In terms of the EcoBus usage, we find that most of customers use it for recreational activities. Work, shopping, education, doctors visits and other purposes are mentioned as well, but the EcoBus is only moderately chosen for those purposes. Regarding the motivation to use the EcoBus, the following factors play a role. The predominant reason is flexibility. Furthermore, quickness, low costs, and protecting the environment are important factors followed by curiosity, no alternative, and others (an overview of customers’ answers is reported in Figure 8 of the Appendix).

Conclusion

This paper investigated the effects of gift vouchers to stimulate the demand for DRT in a rural area. We compared this scenario to a situation where bus rides were rewarded with environmental incentives without equivalent. The results show that gift vouchers may provide important incentives to stimulate the demand for DRT in rural areas. After the introduction of the gift vouchers, we find evidence that the EcoBus rides significantly increased stronger (83%) than in the certificates treatment (65%). A closer look shows that vouchers especially outperform the certificates in later time periods. This is in line with results of Ito et al. (2018) and Masclet et al. (2003) on the effectiveness of financial and non-financial incentives in late periods. The treatment difference between the two incentive treatments may also be spurred by the fact that the intrinsic motivation of the customers in the certificates treatment shrinks at the near end of the pilot phase. We speculate that this may be related to some form of disappointment of intrinsically-motivated customers when they realize that a project, which has positive effects on the environment will be stopped soon. At the same time, extrinsically motivated customers may also become disappointed when realizing that they will soon do not receive any gifts. However, they might still be motivated to reach the thresholds by the end of the pilot phase in order to receive a gift.

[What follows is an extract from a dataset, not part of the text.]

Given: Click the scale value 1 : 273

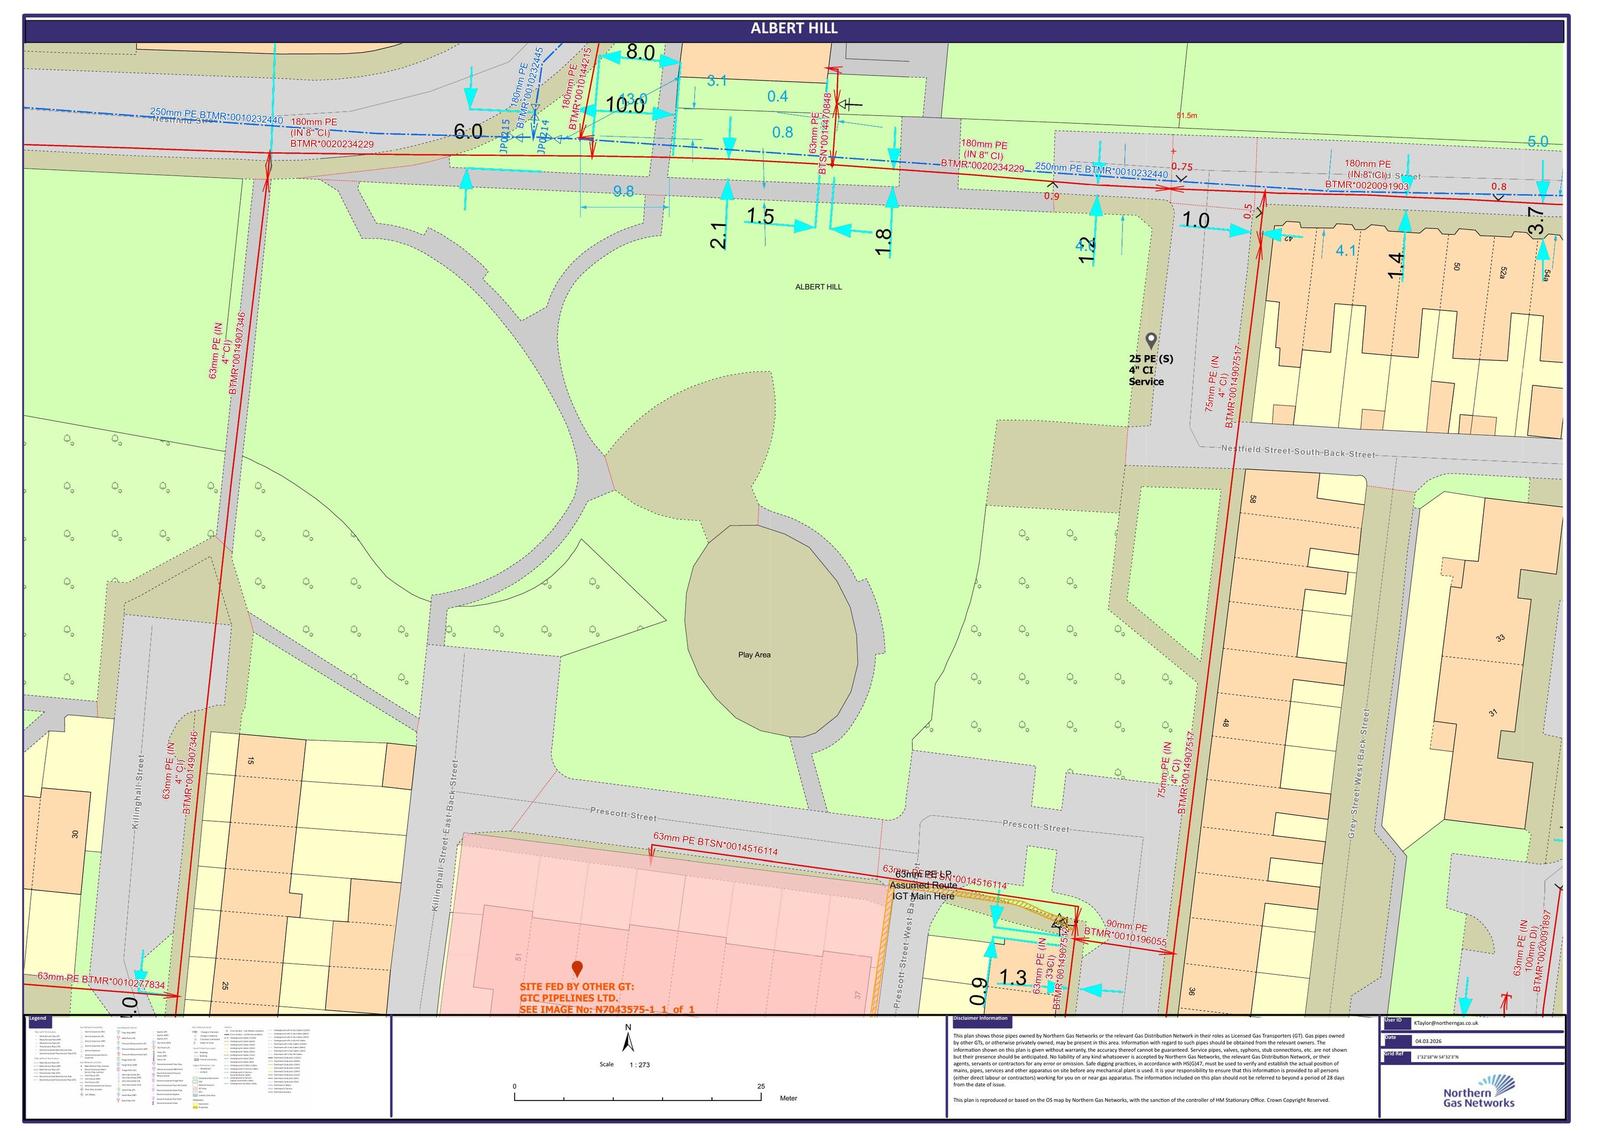Looking at the screenshot, I should point(639,1065).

We acknowledge that our design cannot uncover whether the customers lastingly changed their habits because of our interventions. To control for this, we would have needed a different design, with a EcoBus project, which would have been run for a longer time. Nevertheless, we believe that our findings provide important insights for policymakers, who aim to stimulate the demand for DRT. Our results highlight that it pays off to motivate customers with incentives. In this respect, we outline that vouchers for small gifts are more effective than certificates. It follows that policymakers should partner with local suppliers, which may offer vouchers for the DRT bus service. If these collaborations are established, no or only low costs may arise, since local suppliers may sponsor the gifts, as in our example. If however, policymakers have no access to gift vouchers, or if the cost-effectiveness ratio of vouchers is poor, environmental certificates may be an alternative with almost zero cost. Our findings highlight the importance of behavioral factors, which may play a crucial role in customers’ motivation to use DRT. This provides an avenue for potential future research. First, it is interesting to explore more deeply the potential underlying channels of subjects’ motivation to use alternative public transportation services. In this respect, it would be intriguing to identify more practices, which may help to overcome bad habits. Second, environmental framing may also have a positive effect. In this respect, it would be interesting to further explore other cost-effective solutions, which may exploit the sustainable character of DRT in the marketing of the service.